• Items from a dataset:
------

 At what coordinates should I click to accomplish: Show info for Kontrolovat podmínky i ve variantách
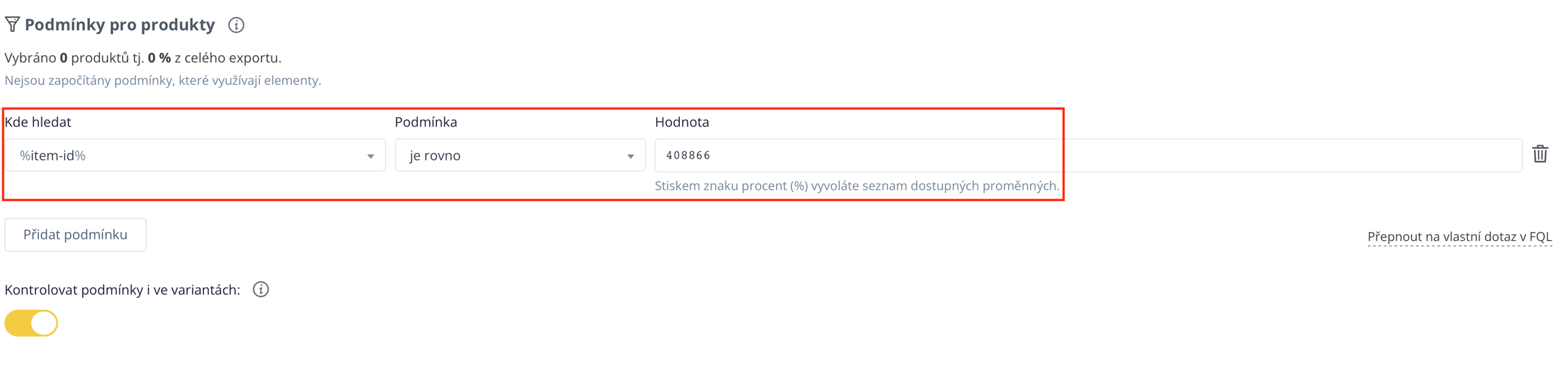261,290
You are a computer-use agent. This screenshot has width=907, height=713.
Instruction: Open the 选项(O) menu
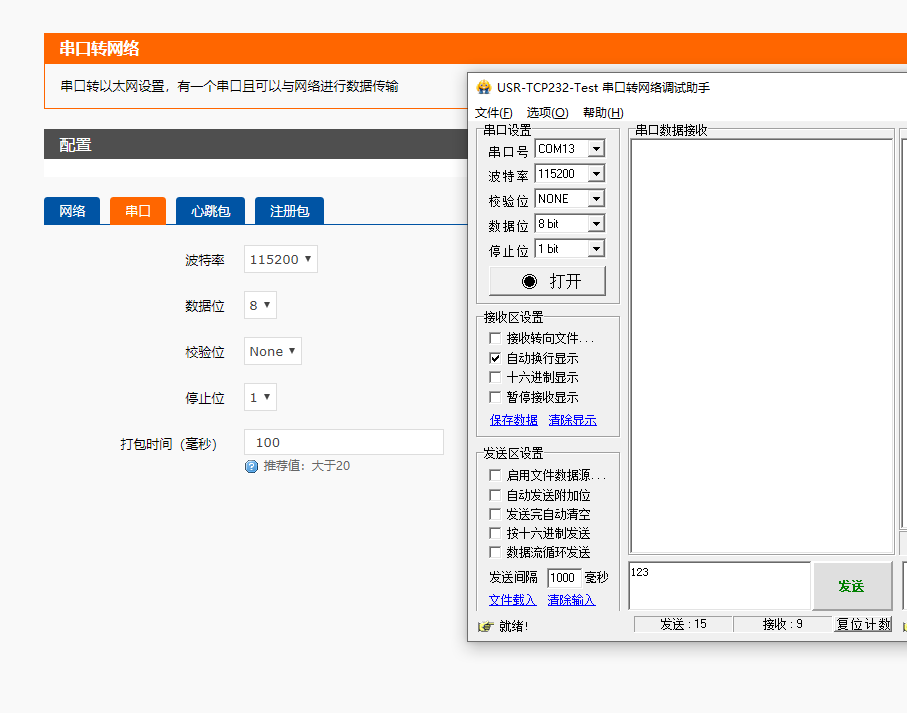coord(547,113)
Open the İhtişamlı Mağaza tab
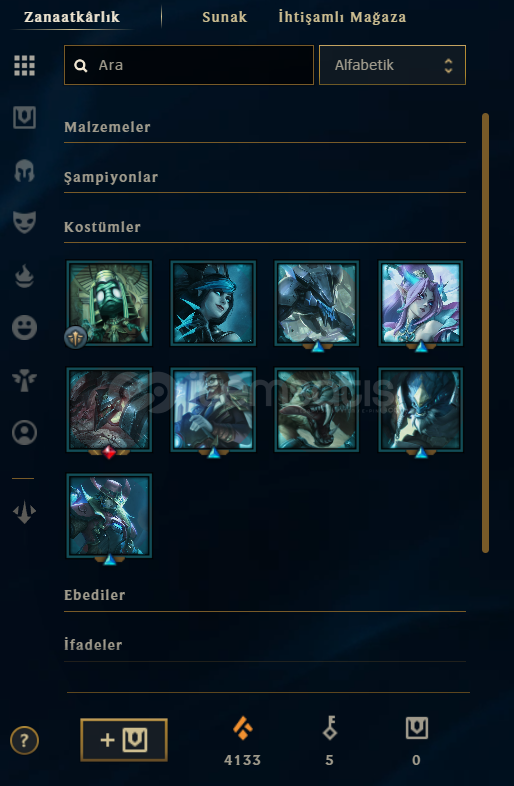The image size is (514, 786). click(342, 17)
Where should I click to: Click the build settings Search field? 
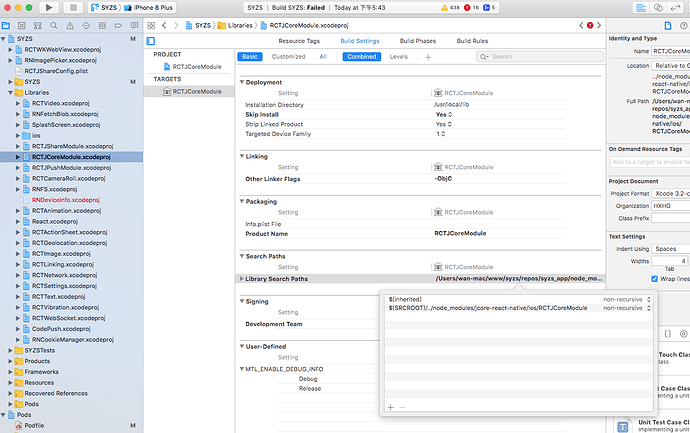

------

Return the data above in its exact wording, with none of the pictures.

• Exercise response:
 At what coordinates should I click to accomplish: Show info for Kontrolovat podmínky i ve variantách
261,290
You are a computer-use agent. This screenshot has width=907, height=713.
Instruction: Open the 选项(O) menu
coord(547,113)
Open the İhtişamlı Mağaza tab
The image size is (514, 786). click(342, 17)
Where should I click to: Click the build settings Search field? 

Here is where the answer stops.